***** Texte étudié *****

Précisons, tout d’abord, les termes du problème :
(a) une interrogation aura lieu durant un cours dans la semaine (du lundi au samedi).
(b) avant le début de l’interrogation, les élèves ne pourront pas avoir la certitude logique que l’interrogation va avoir lieu le jour même.
(c) il n’y aura qu’une et une seule interrogation dans la semaine.
La solution, de ce que l’on nomme couramment « le paradoxe de l’interrogation surprise », est très simple, il suffit d’analyser correctement l’idée de l’élève.
La démonstration est la suivante :
1. SI (le samedi matin, l’interrogation n’a pas déjà eu lieu) ALORS (elle aura lieu le samedi)

***** Données présentées *****

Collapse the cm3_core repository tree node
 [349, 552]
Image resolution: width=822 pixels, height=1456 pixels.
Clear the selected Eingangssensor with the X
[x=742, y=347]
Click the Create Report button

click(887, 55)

*****

-- Tâches à réaliser --
**A.** Dans le texte sur le paradoxe de l'interrogation surprise, réécrivez plus brièvement le paragraphe qui commence par « La solution, de ce que l'on nomme » en conservant l'essentiel.
**B.** Reprenez le texte sur le paradoxe de l'interrogation surprise à l'endroit où il s'arrête et poursuivez-le.

-- Résultats attendus --
**A.** La solution du « paradoxe de l'interrogation surprise » est simple : il suffit d'analyser correctement l'idée de l'élève.

**B.**
2. L’interrogation ne peut pas avoir lieu le samedi, car il n’y aurait pas de surprise (le vendredi soir les élèves sauraient, à l’avance avec certitude, la date de l’interrogation – le dernier jour de la semaine-).
Dans une implication SI « H » ALORS « C », quand la conclusion « C » est fausse, c’est que l’on a fait une mauvaise hypothèse. « H » est par conséquent fausse.
La conclusion C = « l’interrogation aura lieu le samedi » étant fausse, cela impose que l’hypothèse « H » aussi soit fausse.
La proposition H = « l’interrogation n’a pas déjà eu lieu» étant fausse, cela indique que son contraire est vraie, c’est à dire : le samedi matin l’interrogation a déjà eu lieu.
Donc, l’interrogation ne peut pas avoir lieu le samedi, parce qu’elle a déjà eu lieu avant et il n’est prévu qu’une seule interrogation dans la semaine [d’après la condition (c)].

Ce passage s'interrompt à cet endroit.